Eine solche Feststellung ist aber eine bloße Banalität, jenseits derer es erst interessant werden kann. Es gibt unzählige Formen des Erzählens: wissenschaftliche Berichte, frei schwebende Märchen und Sagen, ehrliche Entschuldigungsreden oder bewußte Lügengespinste, übertreibende Preisreden oder untertreibende Kleinmachversuche. Die Ausrede ist nur eine unter all den übrigen Erzählungsarten, und zwar nicht einmal eine echte, die für sich selbst bestehen könnte. Sie ist vielmehr eine Unterart, nämlich eine Spezialform der Lüge. Über ihr Aufblasen zur Erzählung an sich kann man nur den Kopf schütteln.

Ausreden sind Lügen zur Selbstverteidigung. Breithaupt führt die von ihm behauptete begriffliche Allzuständigkeit der Ausrede auf die angebliche „Ur-Ausrede“ von Adam in der Bibel zurück, der von Gott gefragt wird, warum er verbotenerweise vom Baum der Erkenntnis gegessen habe. Adam antwortet, daß Eva ihn dazu verführt habe – doch gerade das war keine Ausrede, sondern eine echte Auskunft! Gott fragt Adam, warum er gegessen habe, und Adam erwidert (3. Mose 12): „Das Weib, das du mir zugeteilt hast, gab mir von dem Baum, und ich aß.“ Sachlicher und ehrlicher geht’s nun wirklich nicht. Von Täuschungsabsicht, also Ur-Ausrede keine Spur.

Klassische Ausreden sind zum Beispiel: „Leider bin ich etwas zu spät, ich komme gerade von einer Sitzung.“ Oder: „Ich muß jetzt leider gehen, weil ich noch zu einer anderen Sitzung muß.“ Oder: „Entschuldigung, bei mir zu Hause war gestern Stromausfall, deswegen habe ich das Protokoll nicht mehr rechtzeitig geschafft.“ Oder, wenn man bei Rot über die Kreuzung fährt und dabei erwischt wird: „Die Ampel war noch fast gelb.“ Oder beim falschen Parken: „Ich bin ja gleich weg!“

Jede dieser Ausreden muß gar keine sein, die Auskunft könnte durchaus auch der Wahrheir entsprechen. Meistens ist das freilich nicht der Fall, und der Adressat glaubt das in der Regel auch nicht, läßt es aber durchgehen, weil der Fall des größeren Aufhebens nicht wert ist. Die Ausrede ist gewissermaßen die Lüge im Pfennigformat und kann als solche sogar als soziales Schmiergeld funktionieren. Man nimmt sie hin, um sich größere Aufregungen zu ersparen, und läßt es den Ausreder nicht spüren, daß man ihn durchschaut. Wer allerdings allzu oft zu Ausreden greift, rückt sich moralisch schließlich doch ins Zwielicht.

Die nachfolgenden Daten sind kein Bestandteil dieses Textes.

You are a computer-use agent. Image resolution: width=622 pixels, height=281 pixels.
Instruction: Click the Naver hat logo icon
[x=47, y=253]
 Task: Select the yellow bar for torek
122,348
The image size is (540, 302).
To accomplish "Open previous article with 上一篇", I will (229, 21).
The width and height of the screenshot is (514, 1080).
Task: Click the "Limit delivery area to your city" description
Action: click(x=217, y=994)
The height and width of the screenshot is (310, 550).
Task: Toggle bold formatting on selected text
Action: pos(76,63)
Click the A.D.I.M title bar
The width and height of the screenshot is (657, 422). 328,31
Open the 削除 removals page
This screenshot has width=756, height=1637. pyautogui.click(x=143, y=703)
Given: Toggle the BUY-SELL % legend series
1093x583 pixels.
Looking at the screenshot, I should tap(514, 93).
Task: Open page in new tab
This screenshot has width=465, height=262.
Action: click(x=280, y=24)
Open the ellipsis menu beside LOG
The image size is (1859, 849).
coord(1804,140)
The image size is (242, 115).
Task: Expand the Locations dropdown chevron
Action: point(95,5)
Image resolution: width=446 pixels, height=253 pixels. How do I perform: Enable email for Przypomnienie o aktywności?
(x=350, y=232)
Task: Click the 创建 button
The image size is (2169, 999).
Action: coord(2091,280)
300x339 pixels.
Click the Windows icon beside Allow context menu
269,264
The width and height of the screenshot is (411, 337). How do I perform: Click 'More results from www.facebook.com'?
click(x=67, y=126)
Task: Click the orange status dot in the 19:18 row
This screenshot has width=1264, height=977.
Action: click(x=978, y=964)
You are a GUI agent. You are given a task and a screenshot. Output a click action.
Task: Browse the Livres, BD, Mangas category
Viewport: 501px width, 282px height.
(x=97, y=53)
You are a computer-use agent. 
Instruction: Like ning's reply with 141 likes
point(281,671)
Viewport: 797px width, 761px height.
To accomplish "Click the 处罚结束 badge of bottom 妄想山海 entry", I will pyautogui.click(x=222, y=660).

Für größere, justizförmige Fälle taugt der Begriff der Ausrede nicht, Breithaupt zum Trotz. Es gibt dort nur moralisch dubiose, „faule“ Ausreden. Ein des Mordes oder des schweren Diebstahls Angeklagter oder gar schon Überführter kann sich nicht einfach aus der Anklage herausreden, sondern er streitet die Tat entweder ab, oder er erklärt, wie es – aus seiner Sicht – zu ihr gekommen ist. In beiden Fällen geht es „um die Wahrheit und nichts als die Wahrheit“. Ist die Wahrheit am Tag und die Schuld offenbar, hilft nicht einmal mehr Schönrednerei. Der Überführte kann nur noch um Gnade bitten.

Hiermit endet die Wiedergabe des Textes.